Bluemars

Some time around 2007, I came across an Internet radio station[1] named Bluemars which was hosted and DJed by the pseudonymous lone. With its tagline promising "Music for the Space Traveller", Bluemars had hosted free, 24/7 streams of uninterrupted ambient music since 2000[2]: no advertising, no station IDs. This was a rare[3] proposition at the time.

There were three separate audio feeds. The first was a titular Bluemars station, featuring downtempo music. The second was Cryosleep ("Zero Beat Guaranteed"), featuring slow and droning tracks. These two feeds had many overlaps. The last was Voices From Within ("Words from Beyond"), featuring mostly chants.

Growing very fond of Bluemars and Cryosleep over the following years, I'd be tuning in many times a week. Its musical selections played in the background as I read and programmed, or even sometimes as I went to sleep once I learned that my PSP Fat could play Shoutcast stations[4]. The Bluemars streams were such a common motif in my life that anytime they went offline—not an uncommon event—it would leave me feeling slightly bitter or hollow.

In 2013, though, the streams went down for good. Without any prior announcement (as far as I know), all of the stations were taken down. At first, I figured it was a usual crash or maintenance and thus thought nothing of it. A few days passed as my stream connections continued to fail. Trying to find a solution, I unexpectedly came across a memorial image in place of the usual website. For a moment, I stared at my screen with my mouth agape. "Signal lost".

Not all was lost. Two years prior, I had come across an already years-old torrent on The Pirate Bay for a rip of Bluemars. The collection's quality was far from perfect as it was directly cut from the streams, but it was very convenient to have each track available on demand. After the shutdown, I was very glad to have these mangled MP3s as they could be my very own Bluemars-in-a-box. I eventually started purchasing the tracks and albums I most enjoyed from that collection, then eventually started exploring related works. The stations and this torrent thus served as a major seed for my current library.

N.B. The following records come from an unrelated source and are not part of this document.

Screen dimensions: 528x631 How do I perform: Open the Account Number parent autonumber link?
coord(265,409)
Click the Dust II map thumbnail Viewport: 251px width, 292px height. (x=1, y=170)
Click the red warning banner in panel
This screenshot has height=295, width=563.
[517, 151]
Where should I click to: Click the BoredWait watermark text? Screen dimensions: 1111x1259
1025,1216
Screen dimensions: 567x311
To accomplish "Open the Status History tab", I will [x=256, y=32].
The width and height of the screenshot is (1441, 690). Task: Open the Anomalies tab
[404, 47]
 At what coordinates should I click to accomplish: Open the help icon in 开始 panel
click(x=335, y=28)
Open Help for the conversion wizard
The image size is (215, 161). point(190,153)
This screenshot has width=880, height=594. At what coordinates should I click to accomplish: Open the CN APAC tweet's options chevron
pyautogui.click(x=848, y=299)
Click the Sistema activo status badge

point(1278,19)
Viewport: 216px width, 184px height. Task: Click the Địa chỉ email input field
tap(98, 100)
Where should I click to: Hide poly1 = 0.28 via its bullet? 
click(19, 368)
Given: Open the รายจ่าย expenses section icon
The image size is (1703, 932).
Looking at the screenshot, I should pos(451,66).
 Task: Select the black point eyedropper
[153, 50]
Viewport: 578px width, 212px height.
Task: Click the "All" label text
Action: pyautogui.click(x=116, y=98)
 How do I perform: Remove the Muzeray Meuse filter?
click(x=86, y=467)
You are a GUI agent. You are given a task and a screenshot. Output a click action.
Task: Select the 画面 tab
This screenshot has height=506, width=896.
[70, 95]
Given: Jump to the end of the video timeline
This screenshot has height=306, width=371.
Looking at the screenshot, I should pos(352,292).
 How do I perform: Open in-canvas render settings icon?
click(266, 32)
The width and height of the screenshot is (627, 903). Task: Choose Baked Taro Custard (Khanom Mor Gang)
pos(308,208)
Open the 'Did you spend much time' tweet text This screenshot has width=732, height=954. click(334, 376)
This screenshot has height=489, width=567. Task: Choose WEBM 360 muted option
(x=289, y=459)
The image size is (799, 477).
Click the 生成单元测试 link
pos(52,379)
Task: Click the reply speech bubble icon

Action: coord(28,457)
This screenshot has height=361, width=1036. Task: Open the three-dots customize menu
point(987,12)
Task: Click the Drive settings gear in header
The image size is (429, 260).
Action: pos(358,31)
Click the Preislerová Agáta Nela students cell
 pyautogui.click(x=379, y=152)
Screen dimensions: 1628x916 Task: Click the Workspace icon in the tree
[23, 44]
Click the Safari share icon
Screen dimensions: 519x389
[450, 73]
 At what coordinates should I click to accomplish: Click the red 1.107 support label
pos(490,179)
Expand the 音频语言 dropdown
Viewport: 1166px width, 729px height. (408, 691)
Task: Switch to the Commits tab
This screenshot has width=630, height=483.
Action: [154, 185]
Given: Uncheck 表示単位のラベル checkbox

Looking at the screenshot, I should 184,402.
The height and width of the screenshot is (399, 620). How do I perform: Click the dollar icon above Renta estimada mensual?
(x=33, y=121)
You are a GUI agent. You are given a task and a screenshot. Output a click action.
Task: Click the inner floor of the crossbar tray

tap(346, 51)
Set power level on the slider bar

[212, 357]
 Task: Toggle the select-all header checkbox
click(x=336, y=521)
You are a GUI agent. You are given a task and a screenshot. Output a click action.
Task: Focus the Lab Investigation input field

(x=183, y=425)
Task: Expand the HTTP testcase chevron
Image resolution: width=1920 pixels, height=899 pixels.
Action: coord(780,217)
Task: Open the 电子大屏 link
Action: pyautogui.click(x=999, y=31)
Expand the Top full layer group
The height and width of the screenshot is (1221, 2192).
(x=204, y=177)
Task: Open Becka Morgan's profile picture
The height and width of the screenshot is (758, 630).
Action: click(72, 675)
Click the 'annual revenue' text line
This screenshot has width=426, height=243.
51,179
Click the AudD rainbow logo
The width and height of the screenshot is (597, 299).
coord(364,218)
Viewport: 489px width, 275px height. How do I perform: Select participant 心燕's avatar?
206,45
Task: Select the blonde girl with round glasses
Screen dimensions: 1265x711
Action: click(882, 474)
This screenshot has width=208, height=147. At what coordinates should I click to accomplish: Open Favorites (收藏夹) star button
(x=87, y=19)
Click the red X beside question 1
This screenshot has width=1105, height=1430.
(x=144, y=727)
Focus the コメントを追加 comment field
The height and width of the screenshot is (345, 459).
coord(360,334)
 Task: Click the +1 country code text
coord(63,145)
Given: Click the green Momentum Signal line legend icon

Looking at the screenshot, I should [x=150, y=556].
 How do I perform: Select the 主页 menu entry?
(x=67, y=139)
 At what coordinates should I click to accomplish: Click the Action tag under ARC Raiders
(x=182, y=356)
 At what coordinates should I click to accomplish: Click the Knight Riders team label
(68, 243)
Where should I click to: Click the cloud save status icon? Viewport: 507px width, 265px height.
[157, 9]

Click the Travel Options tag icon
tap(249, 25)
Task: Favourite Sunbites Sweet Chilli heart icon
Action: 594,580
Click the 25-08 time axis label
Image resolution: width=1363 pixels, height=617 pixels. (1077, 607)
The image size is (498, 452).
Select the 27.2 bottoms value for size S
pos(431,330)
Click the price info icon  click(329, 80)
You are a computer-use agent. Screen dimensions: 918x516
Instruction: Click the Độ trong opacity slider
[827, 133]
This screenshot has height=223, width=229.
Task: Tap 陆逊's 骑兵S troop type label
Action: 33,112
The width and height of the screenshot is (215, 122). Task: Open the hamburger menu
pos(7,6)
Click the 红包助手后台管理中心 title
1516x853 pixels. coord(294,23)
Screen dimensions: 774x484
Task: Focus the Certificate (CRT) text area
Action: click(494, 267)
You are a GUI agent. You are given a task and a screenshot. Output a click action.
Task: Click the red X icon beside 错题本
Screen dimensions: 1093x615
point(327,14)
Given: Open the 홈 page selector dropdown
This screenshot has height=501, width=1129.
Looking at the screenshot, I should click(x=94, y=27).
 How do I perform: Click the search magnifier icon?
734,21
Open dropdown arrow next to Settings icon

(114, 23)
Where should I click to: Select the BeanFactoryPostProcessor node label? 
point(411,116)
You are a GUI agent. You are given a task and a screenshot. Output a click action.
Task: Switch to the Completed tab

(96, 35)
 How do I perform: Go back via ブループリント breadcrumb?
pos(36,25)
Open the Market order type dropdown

A brave soul has since set up a faithful clone or unofficial continuation of Bluemars: Echoes of Bluemars. It appears to have come up less than a year after the shutdown, but as I only found out about it after I'd built up my own collection, I only occasionally tune in for the sake of nostalgia. I've also since learned about SomaFM, which has a few similar streams: Drone Zone, Deep Space One and Space Station Soma.

I'm writing about this little dead Internet radio station because it once meant a lot to me and because it has defined a tangible portion of my musical taste. If you (think you'd) like ambient or slow electronic music, you should check out Echoes of Bluemars or the aforementioned SomaFM. I'll end this article with the description and file listing for the aforementioned torrent in case anyone is curious. Many of the tracks from Bluemars have poor search engine results, so perhaps this can be a beacon for someone out there in the vast, empty space of the Internet.

This is a survivor of Cryosleep, Space Cadet Zetanor, signing off.

Notes

  1. ^[a] A SHOUTcast server initially, though for all I know it could have been Icecast in the latter years.
  2. ^[a] As "lone" seems to have somewhat tried to keep his Space identity separate from his Earth identity, I'll exclusively use the pseudonym. The only information I could find online specifically about the "lone" persona is an interview: archive.org, local transcript.
  3. ^[a] In the aughts, the RIAA and similar assemblies of cocksuckers were running vast terror campaigns, spooking many projects into shutting down. This choked some life out of the nascent online radio scene, which was otherwise gaining traction as bandwidth became cheaper. In the end, many of the stations left standing went "legit" by running ads or by prompting for donations to pay off SoundExchange-type protection rackets.
  4. ^[a] Prior to running homebrew, I used the surprisingly excellent pspradio.co.uk (official YouTube demo).